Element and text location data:
#####

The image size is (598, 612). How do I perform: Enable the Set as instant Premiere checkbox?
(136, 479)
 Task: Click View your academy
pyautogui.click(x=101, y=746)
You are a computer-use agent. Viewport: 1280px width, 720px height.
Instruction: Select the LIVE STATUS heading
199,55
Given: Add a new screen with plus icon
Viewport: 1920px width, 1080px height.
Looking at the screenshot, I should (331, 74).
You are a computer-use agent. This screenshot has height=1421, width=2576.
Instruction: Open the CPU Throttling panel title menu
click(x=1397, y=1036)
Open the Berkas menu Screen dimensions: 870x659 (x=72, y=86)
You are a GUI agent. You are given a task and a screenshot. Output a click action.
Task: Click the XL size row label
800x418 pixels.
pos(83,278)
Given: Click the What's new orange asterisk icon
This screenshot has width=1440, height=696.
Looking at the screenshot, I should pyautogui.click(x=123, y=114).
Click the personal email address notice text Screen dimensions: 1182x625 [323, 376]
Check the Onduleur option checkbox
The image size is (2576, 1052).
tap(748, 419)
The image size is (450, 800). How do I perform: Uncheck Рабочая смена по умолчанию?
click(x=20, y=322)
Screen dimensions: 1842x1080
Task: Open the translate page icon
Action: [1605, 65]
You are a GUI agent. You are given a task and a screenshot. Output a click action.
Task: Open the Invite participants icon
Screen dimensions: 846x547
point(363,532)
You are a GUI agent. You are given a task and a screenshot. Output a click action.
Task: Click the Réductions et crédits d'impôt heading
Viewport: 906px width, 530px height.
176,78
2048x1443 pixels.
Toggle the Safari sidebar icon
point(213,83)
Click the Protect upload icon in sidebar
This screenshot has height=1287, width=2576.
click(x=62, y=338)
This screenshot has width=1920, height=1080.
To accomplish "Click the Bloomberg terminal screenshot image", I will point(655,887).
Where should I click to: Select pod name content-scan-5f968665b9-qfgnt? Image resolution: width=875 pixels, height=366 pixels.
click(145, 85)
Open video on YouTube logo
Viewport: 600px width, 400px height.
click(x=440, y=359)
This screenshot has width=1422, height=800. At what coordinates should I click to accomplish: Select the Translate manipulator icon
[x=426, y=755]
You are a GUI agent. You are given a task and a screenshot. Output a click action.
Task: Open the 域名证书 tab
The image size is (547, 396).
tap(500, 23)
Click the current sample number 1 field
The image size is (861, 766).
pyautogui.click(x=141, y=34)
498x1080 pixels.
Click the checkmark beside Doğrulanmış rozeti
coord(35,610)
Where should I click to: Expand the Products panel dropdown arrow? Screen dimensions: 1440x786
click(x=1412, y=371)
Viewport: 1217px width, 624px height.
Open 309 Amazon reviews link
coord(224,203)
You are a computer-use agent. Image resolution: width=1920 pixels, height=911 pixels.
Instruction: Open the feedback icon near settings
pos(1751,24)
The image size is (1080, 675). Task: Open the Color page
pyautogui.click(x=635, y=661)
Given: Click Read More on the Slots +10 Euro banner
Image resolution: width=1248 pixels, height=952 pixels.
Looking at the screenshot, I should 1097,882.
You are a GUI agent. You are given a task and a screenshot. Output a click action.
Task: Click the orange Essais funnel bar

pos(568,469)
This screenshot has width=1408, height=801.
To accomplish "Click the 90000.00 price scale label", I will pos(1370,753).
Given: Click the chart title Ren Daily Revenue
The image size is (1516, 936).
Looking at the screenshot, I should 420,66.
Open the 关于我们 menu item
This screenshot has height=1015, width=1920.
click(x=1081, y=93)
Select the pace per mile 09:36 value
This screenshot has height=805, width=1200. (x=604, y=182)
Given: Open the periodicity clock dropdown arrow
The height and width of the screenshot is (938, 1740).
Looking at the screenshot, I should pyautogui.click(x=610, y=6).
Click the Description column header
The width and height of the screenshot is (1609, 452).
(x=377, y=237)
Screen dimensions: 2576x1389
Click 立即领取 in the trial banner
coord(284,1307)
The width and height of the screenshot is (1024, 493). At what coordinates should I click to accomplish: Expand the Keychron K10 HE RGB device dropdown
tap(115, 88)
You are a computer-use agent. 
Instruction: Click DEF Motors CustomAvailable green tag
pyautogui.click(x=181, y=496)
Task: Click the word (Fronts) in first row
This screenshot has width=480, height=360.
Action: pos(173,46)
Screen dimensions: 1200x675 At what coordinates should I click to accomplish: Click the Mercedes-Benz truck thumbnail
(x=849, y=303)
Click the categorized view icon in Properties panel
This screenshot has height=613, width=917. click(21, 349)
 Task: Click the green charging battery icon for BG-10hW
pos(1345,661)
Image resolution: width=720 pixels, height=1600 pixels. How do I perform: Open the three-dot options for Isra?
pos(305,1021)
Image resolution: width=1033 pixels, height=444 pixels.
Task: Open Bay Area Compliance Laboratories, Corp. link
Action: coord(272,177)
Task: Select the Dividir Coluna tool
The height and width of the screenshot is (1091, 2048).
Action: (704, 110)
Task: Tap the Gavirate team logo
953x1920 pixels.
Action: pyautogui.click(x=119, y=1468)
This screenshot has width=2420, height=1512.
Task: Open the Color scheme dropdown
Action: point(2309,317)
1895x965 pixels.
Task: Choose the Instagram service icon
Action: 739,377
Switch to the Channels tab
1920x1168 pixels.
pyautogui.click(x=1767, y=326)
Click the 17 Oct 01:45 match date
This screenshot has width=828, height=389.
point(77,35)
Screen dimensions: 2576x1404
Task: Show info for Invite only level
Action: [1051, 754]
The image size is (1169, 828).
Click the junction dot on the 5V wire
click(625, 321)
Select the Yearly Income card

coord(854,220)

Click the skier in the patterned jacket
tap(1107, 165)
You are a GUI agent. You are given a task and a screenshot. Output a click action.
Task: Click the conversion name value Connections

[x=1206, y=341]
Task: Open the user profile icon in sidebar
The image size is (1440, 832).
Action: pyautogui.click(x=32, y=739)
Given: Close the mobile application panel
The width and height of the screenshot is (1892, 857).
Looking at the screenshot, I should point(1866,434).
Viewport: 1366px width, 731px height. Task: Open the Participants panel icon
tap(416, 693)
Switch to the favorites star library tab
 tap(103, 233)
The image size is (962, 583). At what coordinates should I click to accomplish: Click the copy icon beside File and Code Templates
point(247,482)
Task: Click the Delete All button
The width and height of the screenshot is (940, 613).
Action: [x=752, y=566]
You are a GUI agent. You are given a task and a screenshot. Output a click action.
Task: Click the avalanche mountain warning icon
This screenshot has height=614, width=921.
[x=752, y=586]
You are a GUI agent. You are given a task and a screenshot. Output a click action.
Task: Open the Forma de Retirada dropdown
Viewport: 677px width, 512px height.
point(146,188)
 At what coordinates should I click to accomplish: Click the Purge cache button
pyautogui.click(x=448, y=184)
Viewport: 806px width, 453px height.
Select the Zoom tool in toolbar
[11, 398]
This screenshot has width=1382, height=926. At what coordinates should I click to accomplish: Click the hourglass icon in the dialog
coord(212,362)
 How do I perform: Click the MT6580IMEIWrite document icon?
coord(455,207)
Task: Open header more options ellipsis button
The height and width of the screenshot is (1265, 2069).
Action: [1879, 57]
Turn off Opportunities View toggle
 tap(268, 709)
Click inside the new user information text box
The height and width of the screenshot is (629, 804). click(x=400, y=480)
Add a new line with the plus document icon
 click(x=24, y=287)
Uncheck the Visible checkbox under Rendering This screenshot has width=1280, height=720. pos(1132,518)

#####

EXERCISE DESCRIPTION:
Convert every line of the data above into a JSON list of strings, with one string per line and no entries for blank lines.

WRITTEN SOLUTION:
[
  "The image size is (598, 612). How do I perform: Enable the Set as instant Premiere checkbox?",
  "(136, 479)",
  " Task: Click View your academy",
  "pyautogui.click(x=101, y=746)",
  "You are a computer-use agent. Viewport: 1280px width, 720px height.",
  "Instruction: Select the LIVE STATUS heading",
  "199,55",
  "Given: Add a new screen with plus icon",
  "Viewport: 1920px width, 1080px height.",
  "Looking at the screenshot, I should (331, 74).",
  "You are a computer-use agent. This screenshot has height=1421, width=2576.",
  "Instruction: Open the CPU Throttling panel title menu",
  "click(x=1397, y=1036)",
  "Open the Berkas menu Screen dimensions: 870x659 (x=72, y=86)",
  "You are a GUI agent. You are given a task and a screenshot. Output a click action.",
  "Task: Click the XL size row label",
  "800x418 pixels.",
  "pos(83,278)",
  "Given: Click the What's new orange asterisk icon",
  "This screenshot has width=1440, height=696.",
  "Looking at the screenshot, I should pyautogui.click(x=123, y=114).",
  "Click the personal email address notice text Screen dimensions: 1182x625 [323, 376]",
  "Check the Onduleur option checkbox",
  "The image size is (2576, 1052).",
  "tap(748, 419)",
  "The image size is (450, 800). How do I perform: Uncheck Рабочая смена по умолчанию?",
  "click(x=20, y=322)",
  "Screen dimensions: 1842x1080",
  "Task: Open the translate page icon",
  "Action: [1605, 65]",
  "You are a GUI agent. You are given a task and a screenshot. Output a click action.",
  "Task: Open the Invite participants icon",
  "Screen dimensions: 846x547",
  "point(363,532)",
  "You are a GUI agent. You are given a task and a screenshot. Output a click action.",
  "Task: Click the Réductions et crédits d'impôt heading",
  "Viewport: 906px width, 530px height.",
  "176,78",
  "2048x1443 pixels.",
  "Toggle the Safari sidebar icon",
  "point(213,83)",
  "Click the Protect upload icon in sidebar",
  "This screenshot has height=1287, width=2576.",
  "click(x=62, y=338)",
  "This screenshot has width=1920, height=1080.",
  "To accomplish \"Click the Bloomberg terminal screenshot image\", I will point(655,887).",
  "Where should I click to: Select pod name content-scan-5f968665b9-qfgnt? Image resolution: width=875 pixels, height=366 pixels.",
  "click(145, 85)",
  "Open video on YouTube logo",
  "Viewport: 600px width, 400px height.",
  "click(x=440, y=359)",
  "This screenshot has width=1422, height=800. At what coordinates should I click to accomplish: Select the Translate manipulator icon",
  "[x=426, y=755]",
  "You are a GUI agent. You are given a task and a screenshot. Output a click action.",
  "Task: Open the 域名证书 tab",
  "The image size is (547, 396).",
  "tap(500, 23)",
  "Click the current sample number 1 field",
  "The image size is (861, 766).",
  "pyautogui.click(x=141, y=34)",
  "498x1080 pixels.",
  "Click the checkmark beside Doğrulanmış rozeti",
  "coord(35,610)",
  "Where should I click to: Expand the Products panel dropdown arrow? Screen dimensions: 1440x786",
  "click(x=1412, y=371)",
  "Viewport: 1217px width, 624px height.",
  "Open 309 Amazon reviews link",
  "coord(224,203)",
  "You are a computer-use agent. Image resolution: width=1920 pixels, height=911 pixels.",
  "Instruction: Open the feedback icon near settings",
  "pos(1751,24)",
  "The image size is (1080, 675). Task: Open the Color page",
  "pyautogui.click(x=635, y=661)",
  "Given: Click Read More on the Slots +10 Euro banner",
  "Image resolution: width=1248 pixels, height=952 pixels.",
  "Looking at the screenshot, I should 1097,882.",
  "You are a GUI agent. You are given a task and a screenshot. Output a click action.",
  "Task: Click the orange Essais funnel bar",
  "pos(568,469)",
  "This screenshot has width=1408, height=801.",
  "To accomplish \"Click the 90000.00 price scale label\", I will pos(1370,753).",
  "Given: Click the chart title Ren Daily Revenue",
  "The image size is (1516, 936).",
  "Looking at the screenshot, I should 420,66.",
  "Open the 关于我们 menu item",
  "This screenshot has height=1015, width=1920.",
  "click(x=1081, y=93)",
  "Select the pace per mile 09:36 value",
  "This screenshot has height=805, width=1200. (x=604, y=182)",
  "Given: Open the periodicity clock dropdown arrow",
  "The height and width of the screenshot is (938, 1740).",
  "Looking at the screenshot, I should pyautogui.click(x=610, y=6).",
  "Click the Description column header",
  "The width and height of the screenshot is (1609, 452).",
  "(x=377, y=237)",
  "Screen dimensions: 2576x1389",
  "Click 立即领取 in the trial banner",
  "coord(284,1307)",
  "The width and height of the screenshot is (1024, 493). At what coordinates should I click to accomplish: Expand the Keychron K10 HE RGB device dropdown",
  "tap(115, 88)",
  "You are a computer-use agent. ",
  "Instruction: Click DEF Motors CustomAvailable green tag",
  "pyautogui.click(x=181, y=496)",
  "Task: Click the word (Fronts) in first row",
  "This screenshot has width=480, height=360.",
  "Action: pos(173,46)",
  "Screen dimensions: 1200x675 At what coordinates should I click to accomplish: Click the Mercedes-Benz truck thumbnail",
  "(x=849, y=303)",
  "Click the categorized view icon in Properties panel",
  "This screenshot has height=613, width=917. click(21, 349)",
  " Task: Click the green charging battery icon for BG-10hW",
  "pos(1345,661)",
  "Image resolution: width=720 pixels, height=1600 pixels. How do I perform: Open the three-dot options for Isra?",
  "pos(305,1021)",
  "Image resolution: width=1033 pixels, height=444 pixels.",
  "Task: Open Bay Area Compliance Laboratories, Corp. link",
  "Action: coord(272,177)",
  "Task: Select the Dividir Coluna tool",
  "The height and width of the screenshot is (1091, 2048).",
  "Action: (704, 110)",
  "Task: Tap the Gavirate team logo",
  "953x1920 pixels.",
  "Action: pyautogui.click(x=119, y=1468)",
  "This screenshot has width=2420, height=1512.",
  "Task: Open the Color scheme dropdown",
  "Action: point(2309,317)",
  "1895x965 pixels.",
  "Task: Choose the Instagram service icon",
  "Action: 739,377",
  "Switch to the Channels tab",
  "1920x1168 pixels.",
  "pyautogui.click(x=1767, y=326)",
  "Click the 17 Oct 01:45 match date",
  "This screenshot has width=828, height=389.",
  "point(77,35)",
  "Screen dimensions: 2576x1404",
  "Task: Show info for Invite only level",
  "Action: [1051, 754]",
  "The image size is (1169, 828).",
  "Click the junction dot on the 5V wire",
  "click(625, 321)",
  "Select the Yearly Income card",
  "coord(854,220)",
  "Click the skier in the patterned jacket",
  "tap(1107, 165)",
  "You are a GUI agent. You are given a task and a screenshot. Output a click action.",
  "Task: Click the conversion name value Connections",
  "[x=1206, y=341]",
  "Task: Open the user profile icon in sidebar",
  "The image size is (1440, 832).",
  "Action: pyautogui.click(x=32, y=739)",
  "Given: Close the mobile application panel",
  "The width and height of the screenshot is (1892, 857).",
  "Looking at the screenshot, I should point(1866,434).",
  "Viewport: 1366px width, 731px height. Task: Open the Participants panel icon",
  "tap(416, 693)",
  "Switch to the favorites star library tab",
  " tap(103, 233)",
  "The image size is (962, 583). At what coordinates should I click to accomplish: Click the copy icon beside File and Code Templates",
  "point(247,482)",
  "Task: Click the Delete All button",
  "The width and height of the screenshot is (940, 613).",
  "Action: [x=752, y=566]",
  "You are a GUI agent. You are given a task and a screenshot. Output a click action.",
  "Task: Click the avalanche mountain warning icon",
  "This screenshot has height=614, width=921.",
  "[x=752, y=586]",
  "You are a GUI agent. You are given a task and a screenshot. Output a click action.",
  "Task: Open the Forma de Retirada dropdown",
  "Viewport: 677px width, 512px height.",
  "point(146,188)",
  " At what coordinates should I click to accomplish: Click the Purge cache button",
  "pyautogui.click(x=448, y=184)",
  "Viewport: 806px width, 453px height.",
  "Select the Zoom tool in toolbar",
  "[11, 398]",
  "This screenshot has width=1382, height=926. At what coordinates should I click to accomplish: Click the hourglass icon in the dialog",
  "coord(212,362)",
  " How do I perform: Click the MT6580IMEIWrite document icon?",
  "coord(455,207)",
  "Task: Open header more options ellipsis button",
  "The height and width of the screenshot is (1265, 2069).",
  "Action: [1879, 57]",
  "Turn off Opportunities View toggle",
  " tap(268, 709)",
  "Click inside the new user information text box",
  "The height and width of the screenshot is (629, 804). click(x=400, y=480)",
  "Add a new line with the plus document icon",
  " click(x=24, y=287)",
  "Uncheck the Visible checkbox under Rendering This screenshot has width=1280, height=720. pos(1132,518)"
]